Wednesday, May 20, 2020 @ 3:30pm ET
This week on Data for the People, postdocs Chloe Pasin and Sinead Morris will talk about how scientists are applying hypothetical modeling and math to predict what can happen when social distancing rules are lifted at different time points, and using different strategies. More specifically, they will present a case study from The Lancet published on March 25, 2020 that applied a specific model to predict what would happen in Wuhan, China under different scenarios of social mixing (i.e. when and how the population stops social distancing).
About our D4P Fellows:
Chloé Pasin, PhD (she/her), Postdoc @ Columbia University University
Chloé is a postdoctoral research scientist at Columbia University. She has a background in mathematics and is now trying to answer concrete clinical questions in infectious disease by using biostatistics and mathematical models. She loves the collaborative aspects of her work, as it brings together people with different background and expertise (immunologists, infectious disease specialists, mathematicians…). She grew up in Toulouse, South West of France and lived in different places (Paris, Bordeaux, Australia, Seattle WA) before moving to NYC. She is currently staying home with her partner and his cat, cooking a lot and practicing more yoga!
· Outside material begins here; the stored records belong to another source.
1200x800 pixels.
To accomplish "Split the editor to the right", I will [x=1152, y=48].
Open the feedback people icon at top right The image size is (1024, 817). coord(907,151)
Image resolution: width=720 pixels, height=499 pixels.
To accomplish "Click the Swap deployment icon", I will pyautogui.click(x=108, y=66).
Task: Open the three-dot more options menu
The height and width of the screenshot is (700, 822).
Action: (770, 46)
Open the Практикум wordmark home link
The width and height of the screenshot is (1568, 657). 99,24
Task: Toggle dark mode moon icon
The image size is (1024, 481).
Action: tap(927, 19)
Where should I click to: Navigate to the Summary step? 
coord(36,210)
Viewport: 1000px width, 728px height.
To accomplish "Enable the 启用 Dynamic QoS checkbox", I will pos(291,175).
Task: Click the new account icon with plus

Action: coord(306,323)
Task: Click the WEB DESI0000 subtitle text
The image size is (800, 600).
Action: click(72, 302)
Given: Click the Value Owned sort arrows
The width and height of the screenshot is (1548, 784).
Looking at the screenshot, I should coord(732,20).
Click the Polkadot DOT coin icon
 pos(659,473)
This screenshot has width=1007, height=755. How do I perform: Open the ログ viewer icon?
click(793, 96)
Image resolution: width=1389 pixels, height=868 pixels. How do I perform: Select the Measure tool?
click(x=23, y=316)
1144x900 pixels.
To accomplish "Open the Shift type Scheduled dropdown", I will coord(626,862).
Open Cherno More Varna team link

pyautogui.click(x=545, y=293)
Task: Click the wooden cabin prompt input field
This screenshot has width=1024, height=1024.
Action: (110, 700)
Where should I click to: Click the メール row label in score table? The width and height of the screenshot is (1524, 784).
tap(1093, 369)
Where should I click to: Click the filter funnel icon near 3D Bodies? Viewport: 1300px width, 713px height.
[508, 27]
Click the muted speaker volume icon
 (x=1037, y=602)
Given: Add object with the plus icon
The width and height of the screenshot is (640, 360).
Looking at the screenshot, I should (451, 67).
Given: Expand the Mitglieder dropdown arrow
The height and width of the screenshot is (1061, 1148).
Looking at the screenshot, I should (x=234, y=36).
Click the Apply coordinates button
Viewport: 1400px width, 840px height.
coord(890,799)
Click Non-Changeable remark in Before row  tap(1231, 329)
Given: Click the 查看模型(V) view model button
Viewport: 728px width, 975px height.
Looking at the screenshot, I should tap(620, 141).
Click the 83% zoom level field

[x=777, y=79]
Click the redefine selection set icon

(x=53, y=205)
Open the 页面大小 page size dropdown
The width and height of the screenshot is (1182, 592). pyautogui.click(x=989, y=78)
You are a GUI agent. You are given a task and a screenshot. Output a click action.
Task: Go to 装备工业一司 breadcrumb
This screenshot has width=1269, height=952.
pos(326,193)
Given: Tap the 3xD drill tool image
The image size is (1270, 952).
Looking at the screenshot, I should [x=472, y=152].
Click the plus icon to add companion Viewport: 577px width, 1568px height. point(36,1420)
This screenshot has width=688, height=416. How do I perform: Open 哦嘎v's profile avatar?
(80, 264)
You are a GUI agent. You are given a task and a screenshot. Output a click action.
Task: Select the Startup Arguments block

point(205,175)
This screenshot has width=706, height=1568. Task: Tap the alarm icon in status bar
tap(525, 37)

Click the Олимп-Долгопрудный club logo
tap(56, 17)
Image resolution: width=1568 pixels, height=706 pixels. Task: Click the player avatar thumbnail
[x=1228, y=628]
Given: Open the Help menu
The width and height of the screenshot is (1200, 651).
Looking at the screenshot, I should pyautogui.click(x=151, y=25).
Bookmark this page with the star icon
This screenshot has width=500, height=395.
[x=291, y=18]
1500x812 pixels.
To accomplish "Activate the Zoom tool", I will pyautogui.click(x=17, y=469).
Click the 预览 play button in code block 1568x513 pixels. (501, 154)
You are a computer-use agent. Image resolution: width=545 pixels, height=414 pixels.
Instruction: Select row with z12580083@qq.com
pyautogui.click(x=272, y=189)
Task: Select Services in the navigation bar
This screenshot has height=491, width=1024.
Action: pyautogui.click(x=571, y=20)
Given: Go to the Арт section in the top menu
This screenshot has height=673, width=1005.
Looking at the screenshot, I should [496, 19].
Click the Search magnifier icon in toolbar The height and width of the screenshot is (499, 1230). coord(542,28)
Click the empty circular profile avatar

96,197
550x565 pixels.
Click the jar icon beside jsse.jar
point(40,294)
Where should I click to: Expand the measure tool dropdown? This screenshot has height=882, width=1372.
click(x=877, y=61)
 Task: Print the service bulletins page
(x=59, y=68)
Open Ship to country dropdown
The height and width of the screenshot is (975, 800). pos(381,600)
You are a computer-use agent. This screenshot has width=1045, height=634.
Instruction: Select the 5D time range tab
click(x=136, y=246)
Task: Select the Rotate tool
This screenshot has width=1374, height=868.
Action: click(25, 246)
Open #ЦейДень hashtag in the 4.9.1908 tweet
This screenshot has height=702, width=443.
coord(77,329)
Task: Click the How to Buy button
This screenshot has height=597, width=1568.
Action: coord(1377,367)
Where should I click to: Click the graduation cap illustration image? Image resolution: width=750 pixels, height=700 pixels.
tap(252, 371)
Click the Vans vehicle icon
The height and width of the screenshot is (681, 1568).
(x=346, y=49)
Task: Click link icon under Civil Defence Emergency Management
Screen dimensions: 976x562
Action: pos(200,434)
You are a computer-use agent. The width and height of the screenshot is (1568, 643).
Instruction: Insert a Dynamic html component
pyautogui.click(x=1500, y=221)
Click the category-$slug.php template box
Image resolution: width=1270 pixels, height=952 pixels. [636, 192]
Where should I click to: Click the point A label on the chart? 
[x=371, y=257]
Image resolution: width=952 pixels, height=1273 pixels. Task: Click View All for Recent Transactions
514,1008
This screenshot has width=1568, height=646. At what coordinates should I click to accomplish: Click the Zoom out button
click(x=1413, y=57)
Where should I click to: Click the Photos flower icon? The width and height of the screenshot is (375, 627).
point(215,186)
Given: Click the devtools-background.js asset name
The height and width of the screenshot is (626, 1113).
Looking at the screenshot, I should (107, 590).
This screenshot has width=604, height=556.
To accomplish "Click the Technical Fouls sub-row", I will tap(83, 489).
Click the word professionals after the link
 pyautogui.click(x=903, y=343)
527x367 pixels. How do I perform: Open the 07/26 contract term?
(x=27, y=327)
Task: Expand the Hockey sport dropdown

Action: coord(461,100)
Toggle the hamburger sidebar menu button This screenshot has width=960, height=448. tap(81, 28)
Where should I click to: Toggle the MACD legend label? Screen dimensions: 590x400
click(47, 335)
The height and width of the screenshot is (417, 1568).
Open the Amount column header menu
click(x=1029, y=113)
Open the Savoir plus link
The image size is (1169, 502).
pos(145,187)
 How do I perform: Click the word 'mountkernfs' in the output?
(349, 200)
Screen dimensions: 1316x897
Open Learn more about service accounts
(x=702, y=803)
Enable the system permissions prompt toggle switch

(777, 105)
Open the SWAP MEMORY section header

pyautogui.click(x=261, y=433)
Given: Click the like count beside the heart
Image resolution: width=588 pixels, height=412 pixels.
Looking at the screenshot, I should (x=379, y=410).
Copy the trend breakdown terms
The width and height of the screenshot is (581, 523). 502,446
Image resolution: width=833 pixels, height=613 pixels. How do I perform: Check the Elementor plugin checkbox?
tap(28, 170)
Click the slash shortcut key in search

Sinead Morris, PhD (she/her), Postdoc @ Columbia University University
Sinead is a postdoctoral research scientist at Columbia University. She uses mathematical models to understand how our immune systems respond to infectious diseases such as HIV and the flu. She grew up in Glasgow, Scotland, before moving to the US in 2013 to start her PhD. It was here that she first developed an interest in using maths to understand how viruses spread through populations, and how best to control them. She is currently sheltering at home with her boyfriend and their dog, Dixie, and in her spare time is rediscovering her love of drawing.